> **Problem requirements**
Please render everything from the line containing "Task: Mark the dot at the end of the Altputz" down to the line containing "tap(308, 66)", both included, as a JSON list of strings with one string per line. Skip blank lines, and leave out the pictures.
= = =
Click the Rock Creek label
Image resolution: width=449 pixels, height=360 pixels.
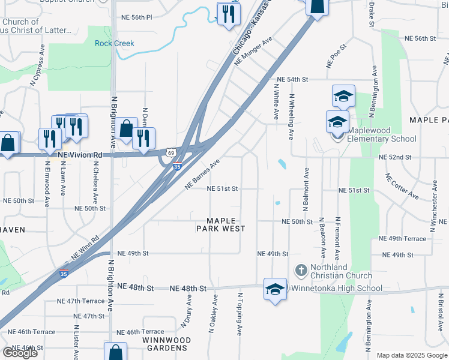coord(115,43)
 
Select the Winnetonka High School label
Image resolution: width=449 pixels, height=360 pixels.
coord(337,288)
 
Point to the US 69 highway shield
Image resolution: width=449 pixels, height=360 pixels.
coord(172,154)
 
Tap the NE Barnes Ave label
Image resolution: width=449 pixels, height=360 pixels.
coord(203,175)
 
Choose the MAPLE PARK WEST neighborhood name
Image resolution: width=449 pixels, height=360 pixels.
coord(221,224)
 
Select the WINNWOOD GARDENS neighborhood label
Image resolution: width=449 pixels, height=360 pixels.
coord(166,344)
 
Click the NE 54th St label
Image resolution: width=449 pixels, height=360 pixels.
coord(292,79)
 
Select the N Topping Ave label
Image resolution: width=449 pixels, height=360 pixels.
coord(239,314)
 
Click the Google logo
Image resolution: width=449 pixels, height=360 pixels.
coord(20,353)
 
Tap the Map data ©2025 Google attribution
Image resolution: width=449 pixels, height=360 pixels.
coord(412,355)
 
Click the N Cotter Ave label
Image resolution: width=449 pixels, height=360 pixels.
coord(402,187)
= = =
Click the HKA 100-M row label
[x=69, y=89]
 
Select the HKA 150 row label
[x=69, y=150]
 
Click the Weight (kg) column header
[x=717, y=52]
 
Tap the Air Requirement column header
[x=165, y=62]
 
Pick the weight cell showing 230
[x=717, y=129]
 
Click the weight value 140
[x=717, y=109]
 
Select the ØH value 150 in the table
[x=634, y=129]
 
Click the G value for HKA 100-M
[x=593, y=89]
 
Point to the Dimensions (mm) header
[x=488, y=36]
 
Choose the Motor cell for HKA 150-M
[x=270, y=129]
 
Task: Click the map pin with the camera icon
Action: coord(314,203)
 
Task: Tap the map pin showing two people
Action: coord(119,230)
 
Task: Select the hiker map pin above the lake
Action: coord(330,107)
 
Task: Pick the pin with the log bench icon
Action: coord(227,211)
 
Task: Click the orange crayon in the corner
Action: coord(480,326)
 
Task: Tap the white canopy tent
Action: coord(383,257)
= = =
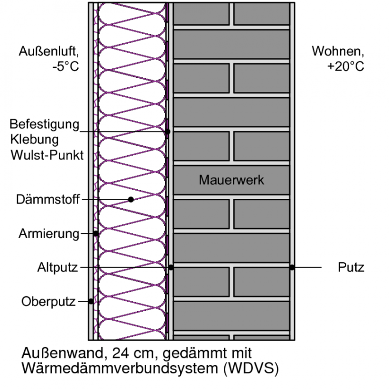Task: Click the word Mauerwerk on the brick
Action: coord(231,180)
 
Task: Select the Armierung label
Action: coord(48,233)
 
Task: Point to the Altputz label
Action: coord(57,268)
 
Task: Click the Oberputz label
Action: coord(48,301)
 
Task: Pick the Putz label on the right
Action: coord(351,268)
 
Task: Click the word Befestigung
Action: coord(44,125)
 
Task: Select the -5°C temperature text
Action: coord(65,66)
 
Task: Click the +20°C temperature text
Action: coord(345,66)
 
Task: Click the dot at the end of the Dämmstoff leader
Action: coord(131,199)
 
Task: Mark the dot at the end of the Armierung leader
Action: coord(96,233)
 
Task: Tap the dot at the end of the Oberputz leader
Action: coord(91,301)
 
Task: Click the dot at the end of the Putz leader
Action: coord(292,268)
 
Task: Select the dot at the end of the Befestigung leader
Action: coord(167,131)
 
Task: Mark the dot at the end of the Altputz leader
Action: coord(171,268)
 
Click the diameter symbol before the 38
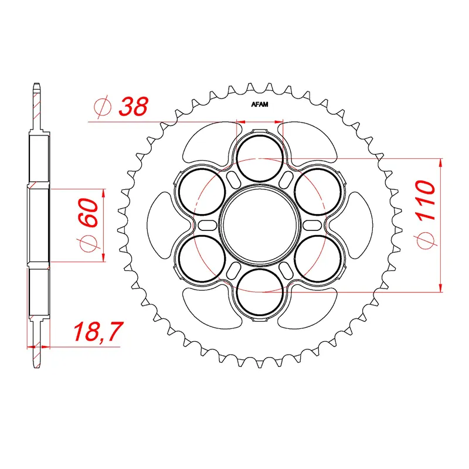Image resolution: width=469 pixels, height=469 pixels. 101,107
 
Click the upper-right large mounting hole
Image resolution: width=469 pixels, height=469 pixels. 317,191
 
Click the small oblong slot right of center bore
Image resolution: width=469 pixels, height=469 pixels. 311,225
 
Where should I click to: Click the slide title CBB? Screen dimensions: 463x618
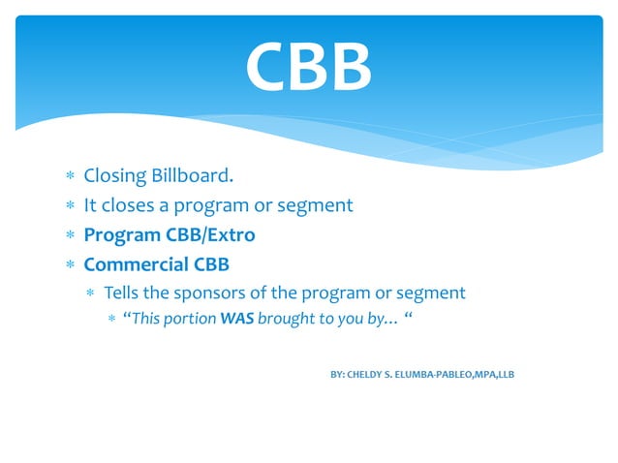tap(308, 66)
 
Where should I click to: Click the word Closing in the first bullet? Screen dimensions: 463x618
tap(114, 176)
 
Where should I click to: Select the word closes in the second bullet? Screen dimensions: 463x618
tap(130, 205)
= = =
> **Result**
[
  "Task: Mark the dot at the end of the Altputz leader",
  "Action: coord(171,268)",
  "Click the diameter symbol before the 38",
  "Image resolution: width=469 pixels, height=469 pixels. 101,107",
  "Click the upper-right large mounting hole",
  "Image resolution: width=469 pixels, height=469 pixels. 317,191",
  "Click the small oblong slot right of center bore",
  "Image resolution: width=469 pixels, height=469 pixels. 311,225",
  "Where should I click to: Click the slide title CBB? Screen dimensions: 463x618",
  "tap(308, 66)"
]